Un sorriso si delinea sulle labbra di Manuel. «Devo annà a rileggermi quella roba sulle rane, me sa» sussurra.
«Eh, dicono un sacco di cose le rane» Simone esercita nuovamente della pressione con i polpastrelli, nello stesso punto di poco prima, a riprodurre il medesimo suono. «Questo vuol dire— Potresti darmi un bacio per ringraziarmi».
Adesso a Manuel sfugge una risata, frattanto che si sporge col busto così da poter depositare quel richiesto bacio sulle sue labbra, un contatto lieve e delicato. In seguito, gli sfila con delicatezza il portachiavi dalle mani ed è lui a far scaturire il verso. «Posso comunica' solo co' questo?» esclama. «Specialmente se litighiamo».

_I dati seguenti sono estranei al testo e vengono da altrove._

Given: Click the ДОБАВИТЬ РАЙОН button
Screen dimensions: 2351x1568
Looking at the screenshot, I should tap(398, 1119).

«Soprattutto se litighiamo. L'ho preso per quello, eh». Simone lo bacia di nuovo, stavolta con più intensità, mentre il secondo Mister Frog è ancora tra di loro, tra le dita di Manuel.
C'è silenzio in quella stanza, che viene interrotto soltanto dalle loro risate, dallo schiocco di nuovi baci e da quel cra cra che, di tanto in tanto, si leva nell'aria.
Non c'è bisogno di altro, dopo tutto.
Due ragazzi, una stanza con la porta aperta e il loro linguaggio.
Nel loro mondo dove un cra cra può assumere mille significati diversi, dove sono sufficienti latte e biscotti per fare pace, dove si può sbagliare e crescere tenendosi per mano, dove nessuno viene lasciato indietro, dove non si è mai soli, dove un cuore bianco si unisce ad uno nero.
Dove c'è il sole anche d'inverno.
Dove ci sarà sempre il suo calore a sciogliere la neve.